Di sera, nel letto, ho cercato la pelle con avidità. Mi addentravo già nella zona di transizione tra la veglia e il sonno – sempre evocativa, per me, penosamente fantasiosa – quando ho cominciato, senza pensarci, a perlustrare il cerchio di mucose in mezzo al petto. Era un languore diverso dagli altri, invasivo, quasi pulsante, e dava numerosi ricordi – di calore, mani maschili, e poi qualcos’altro, di molto più torbido e antico, che d’istinto ho associato all’infanzia, al volto di mia madre. Perché, non so. Ancora non dormivo, quando mi è parso di sentire come un pizzicore, ripetuti saltellii, lungo il tondo dell’areola. Ho immaginato, allora – sorridendo – invisibili creature umane impegnate a fare chissà che cosa nella loro esigua terra di mucosa tiepida. La cute un po’ doleva. Però creava sensazioni, e questo era bene. Io posso sparire, ma il mio corpo no. Dove sono? Non importa: sempre mi aspetta, a casa, nella nostra casa di stravaganze. E forse, stasera, non siamo soli.

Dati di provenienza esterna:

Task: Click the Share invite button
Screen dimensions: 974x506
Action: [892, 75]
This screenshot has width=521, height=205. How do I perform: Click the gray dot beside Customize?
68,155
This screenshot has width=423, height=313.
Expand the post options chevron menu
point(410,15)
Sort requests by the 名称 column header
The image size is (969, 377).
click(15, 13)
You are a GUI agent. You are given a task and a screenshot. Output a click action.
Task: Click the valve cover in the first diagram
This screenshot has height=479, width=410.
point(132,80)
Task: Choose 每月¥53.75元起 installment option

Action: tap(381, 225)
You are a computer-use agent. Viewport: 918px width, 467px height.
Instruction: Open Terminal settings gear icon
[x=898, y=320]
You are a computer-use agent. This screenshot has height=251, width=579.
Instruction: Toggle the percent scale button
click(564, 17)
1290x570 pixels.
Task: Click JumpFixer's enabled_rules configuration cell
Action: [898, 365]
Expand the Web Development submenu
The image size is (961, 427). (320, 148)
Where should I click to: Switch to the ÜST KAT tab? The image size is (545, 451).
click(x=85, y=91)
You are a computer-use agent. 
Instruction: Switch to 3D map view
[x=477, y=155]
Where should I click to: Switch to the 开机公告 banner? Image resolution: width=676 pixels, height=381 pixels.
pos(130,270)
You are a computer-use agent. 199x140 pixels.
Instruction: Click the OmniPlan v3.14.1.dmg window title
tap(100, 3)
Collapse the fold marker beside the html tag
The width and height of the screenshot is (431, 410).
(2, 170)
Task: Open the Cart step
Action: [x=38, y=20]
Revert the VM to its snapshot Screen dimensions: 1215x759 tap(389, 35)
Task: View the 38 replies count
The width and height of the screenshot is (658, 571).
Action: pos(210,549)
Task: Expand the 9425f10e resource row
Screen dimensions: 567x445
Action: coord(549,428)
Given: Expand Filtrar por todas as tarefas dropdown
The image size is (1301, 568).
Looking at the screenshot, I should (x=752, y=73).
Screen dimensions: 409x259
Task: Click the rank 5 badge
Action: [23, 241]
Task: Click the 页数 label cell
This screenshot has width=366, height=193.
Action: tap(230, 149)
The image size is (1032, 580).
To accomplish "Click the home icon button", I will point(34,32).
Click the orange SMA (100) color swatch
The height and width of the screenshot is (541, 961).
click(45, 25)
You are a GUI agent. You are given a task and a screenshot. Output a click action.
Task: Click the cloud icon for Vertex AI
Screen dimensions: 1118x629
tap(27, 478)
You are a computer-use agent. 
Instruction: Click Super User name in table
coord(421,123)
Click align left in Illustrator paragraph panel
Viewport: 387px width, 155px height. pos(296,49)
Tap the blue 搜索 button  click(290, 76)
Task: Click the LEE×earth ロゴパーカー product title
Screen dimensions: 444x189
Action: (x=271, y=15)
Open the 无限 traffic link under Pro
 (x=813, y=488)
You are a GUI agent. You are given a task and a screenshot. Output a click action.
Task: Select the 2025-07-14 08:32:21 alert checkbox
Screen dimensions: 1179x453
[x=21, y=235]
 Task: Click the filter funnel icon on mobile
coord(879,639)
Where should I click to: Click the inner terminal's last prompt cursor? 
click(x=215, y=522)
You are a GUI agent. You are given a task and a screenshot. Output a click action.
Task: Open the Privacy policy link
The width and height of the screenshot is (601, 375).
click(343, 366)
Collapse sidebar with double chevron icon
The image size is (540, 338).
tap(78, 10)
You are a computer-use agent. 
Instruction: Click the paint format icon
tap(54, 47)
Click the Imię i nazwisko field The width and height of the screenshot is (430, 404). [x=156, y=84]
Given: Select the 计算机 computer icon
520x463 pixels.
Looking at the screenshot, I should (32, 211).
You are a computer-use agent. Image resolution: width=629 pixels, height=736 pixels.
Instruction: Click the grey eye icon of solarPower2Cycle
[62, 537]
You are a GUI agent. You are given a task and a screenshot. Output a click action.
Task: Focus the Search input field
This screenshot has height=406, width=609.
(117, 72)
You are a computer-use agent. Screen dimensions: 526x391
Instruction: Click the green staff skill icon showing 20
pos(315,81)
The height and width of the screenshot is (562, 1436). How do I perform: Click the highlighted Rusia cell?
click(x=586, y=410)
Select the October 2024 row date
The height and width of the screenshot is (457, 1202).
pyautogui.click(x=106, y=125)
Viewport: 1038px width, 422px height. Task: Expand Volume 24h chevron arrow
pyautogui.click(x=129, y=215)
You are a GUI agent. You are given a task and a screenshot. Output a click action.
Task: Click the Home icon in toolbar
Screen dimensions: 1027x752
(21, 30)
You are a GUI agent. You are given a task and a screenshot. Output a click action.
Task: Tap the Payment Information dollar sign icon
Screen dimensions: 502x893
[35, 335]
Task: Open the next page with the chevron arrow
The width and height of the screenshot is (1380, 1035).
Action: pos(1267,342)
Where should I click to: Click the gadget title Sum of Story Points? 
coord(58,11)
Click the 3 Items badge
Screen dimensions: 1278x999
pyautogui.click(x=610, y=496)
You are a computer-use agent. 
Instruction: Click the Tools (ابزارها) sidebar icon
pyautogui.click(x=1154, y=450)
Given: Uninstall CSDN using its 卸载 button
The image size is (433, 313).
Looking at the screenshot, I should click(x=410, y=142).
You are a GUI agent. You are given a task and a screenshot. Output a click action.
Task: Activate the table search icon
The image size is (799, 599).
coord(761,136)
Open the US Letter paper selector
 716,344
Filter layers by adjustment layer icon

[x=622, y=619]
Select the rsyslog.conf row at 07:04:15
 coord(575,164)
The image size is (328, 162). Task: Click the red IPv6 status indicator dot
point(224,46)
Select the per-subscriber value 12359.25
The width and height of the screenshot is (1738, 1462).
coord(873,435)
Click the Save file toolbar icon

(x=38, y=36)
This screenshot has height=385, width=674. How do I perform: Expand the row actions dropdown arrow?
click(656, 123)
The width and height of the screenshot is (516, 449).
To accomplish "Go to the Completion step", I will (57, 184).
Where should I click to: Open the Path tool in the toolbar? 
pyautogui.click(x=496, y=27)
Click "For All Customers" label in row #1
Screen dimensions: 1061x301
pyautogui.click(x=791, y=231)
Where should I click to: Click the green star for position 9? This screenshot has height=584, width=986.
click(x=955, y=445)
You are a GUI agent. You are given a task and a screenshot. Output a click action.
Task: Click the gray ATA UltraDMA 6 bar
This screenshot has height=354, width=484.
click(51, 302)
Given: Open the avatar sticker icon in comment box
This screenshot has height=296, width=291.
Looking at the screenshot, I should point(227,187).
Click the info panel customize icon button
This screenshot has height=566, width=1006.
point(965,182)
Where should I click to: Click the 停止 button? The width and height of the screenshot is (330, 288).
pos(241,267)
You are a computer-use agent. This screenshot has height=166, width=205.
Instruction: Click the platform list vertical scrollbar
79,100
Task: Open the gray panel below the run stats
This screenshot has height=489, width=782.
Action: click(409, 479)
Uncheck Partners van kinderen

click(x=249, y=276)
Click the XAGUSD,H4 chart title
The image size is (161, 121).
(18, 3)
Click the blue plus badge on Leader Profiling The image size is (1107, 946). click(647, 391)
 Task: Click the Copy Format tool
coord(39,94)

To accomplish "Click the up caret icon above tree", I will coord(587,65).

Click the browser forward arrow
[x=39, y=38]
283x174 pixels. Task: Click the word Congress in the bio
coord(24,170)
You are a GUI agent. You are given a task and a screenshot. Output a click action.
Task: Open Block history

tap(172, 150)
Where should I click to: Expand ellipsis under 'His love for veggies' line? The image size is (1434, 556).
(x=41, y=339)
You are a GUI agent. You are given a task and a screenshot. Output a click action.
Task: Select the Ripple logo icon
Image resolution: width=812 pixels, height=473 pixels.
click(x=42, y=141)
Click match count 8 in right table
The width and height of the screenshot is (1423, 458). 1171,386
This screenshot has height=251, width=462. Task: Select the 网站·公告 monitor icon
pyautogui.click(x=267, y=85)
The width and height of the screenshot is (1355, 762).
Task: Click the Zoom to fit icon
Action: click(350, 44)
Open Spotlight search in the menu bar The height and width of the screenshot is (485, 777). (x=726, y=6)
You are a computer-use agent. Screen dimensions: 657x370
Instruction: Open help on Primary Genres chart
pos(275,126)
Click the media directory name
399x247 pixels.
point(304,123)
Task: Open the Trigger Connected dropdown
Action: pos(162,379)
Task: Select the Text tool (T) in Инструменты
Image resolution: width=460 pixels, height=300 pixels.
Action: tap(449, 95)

Di notte ho sognato di camminare in discesa lungo Via Chiaia. Era quasi sera, e pioveva, di quella pioggia fine e giocosa che è gradevole veder puntinare i vestiti. Mi pareva che ci fosse una festa, in fondo alla strada; le andavo incontro con frenesia crescente. Le mie gambe gioivano – sì, erano allegre. Nel cuore presentivo tanta luce. Quando raggiungevo il lungomare, una canzone echeggiava intensamente nell’aria, come scendendo dal cielo insieme alla pioggia. In lontananza, a un lato della costa, il Vesuvio scintillava di riflessi verdi e bagnati, ma non era il Vesuvio. Sotto il suo florido manto vegetale, si intravedeva un pallore rosato, soffice. Sulla sua cima – non cava, ma sporgente, con una punta di carne scura e familiare – due piccole sagome nere, anch’esse familiari, danzavano in tondo. Io avevo, da questa visione dei ballerini, e dalla musica sfrenata che cadeva dall’alto, una contentezza febbrile, come uno sbalzo nell’etere. Li osservavo, poi, trepidando, mentre scivolavano giù dalle mucose del Vesuvio, fino alle sue pendici e oltre, sulla superficie del mare. Sfilavano in volo a pochi passi da me, che dalla strada mi affacciavo il più possibile verso l’acqua, cosicché mi era stato possibile scorgere, per qualche attimo, una lunga chioma scura, e un naso, piccolo e femminile, tra le ciocche umide, sopra la bocca che cantava. Ero io.